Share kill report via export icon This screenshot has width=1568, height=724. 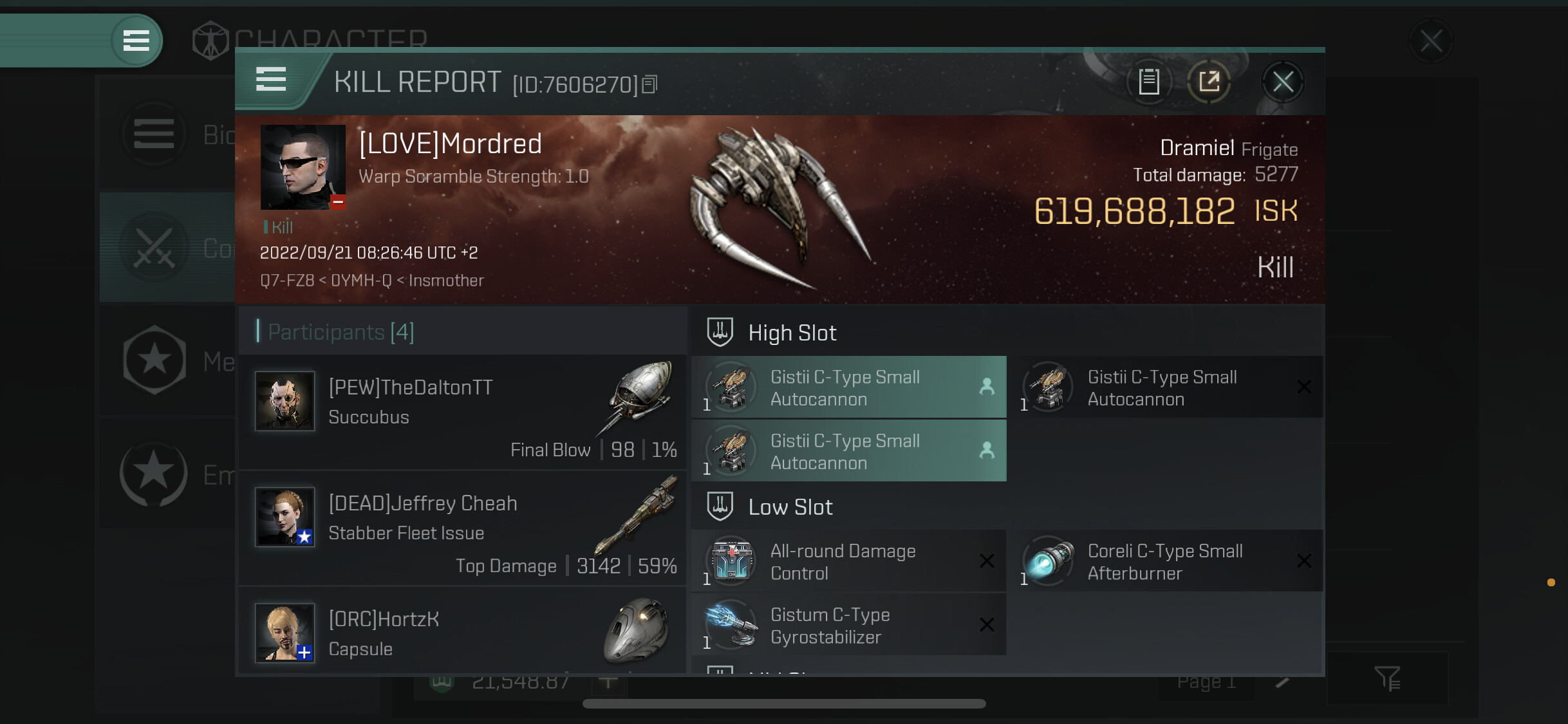click(x=1209, y=82)
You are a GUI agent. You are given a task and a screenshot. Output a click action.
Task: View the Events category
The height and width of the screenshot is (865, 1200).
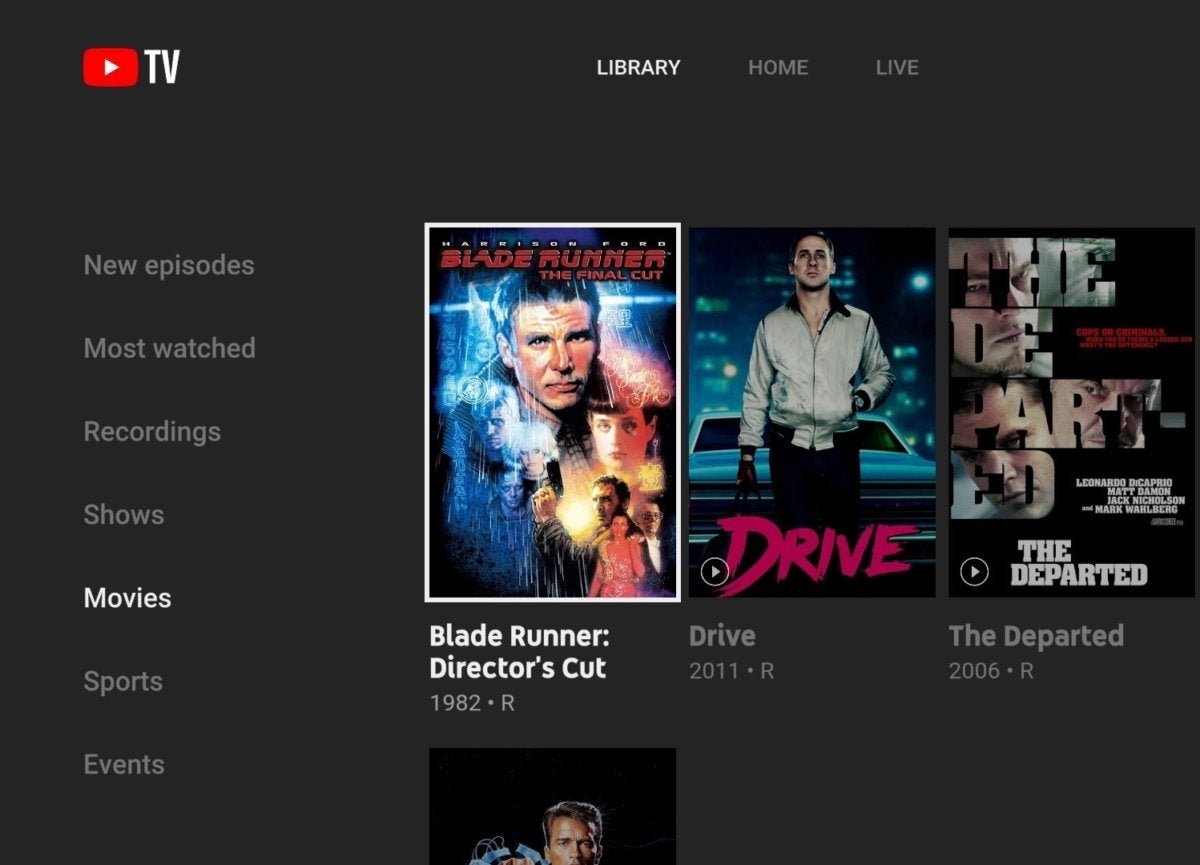pyautogui.click(x=124, y=764)
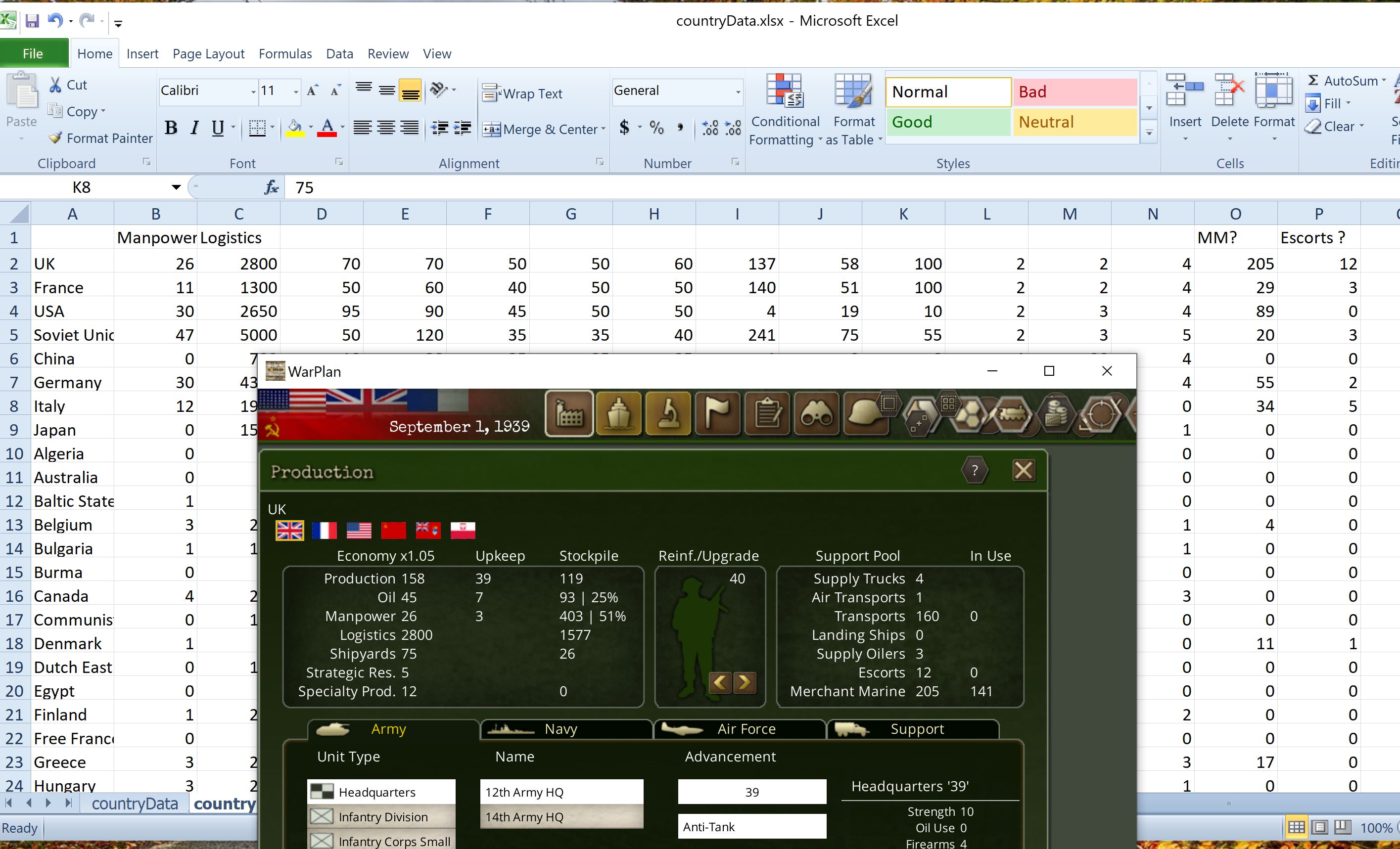Toggle Italic formatting button

194,128
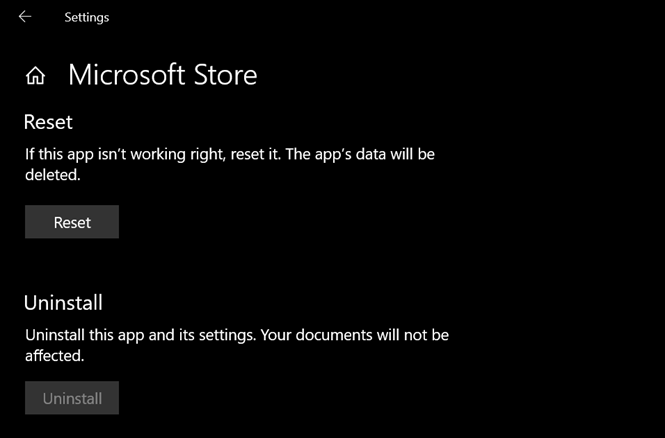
______________________________
Copy the material from the line containing "You are a GUI" through the end, swapping "screenshot" for "screen capture" and leaving everything else unchanged. Omit the pictures.

You are a GUI agent. You are given a task and a screen capture. Output a click action.
Task: View the Events category
The height and width of the screen capture is (865, 1200).
pyautogui.click(x=124, y=764)
Toggle Italic formatting button

194,128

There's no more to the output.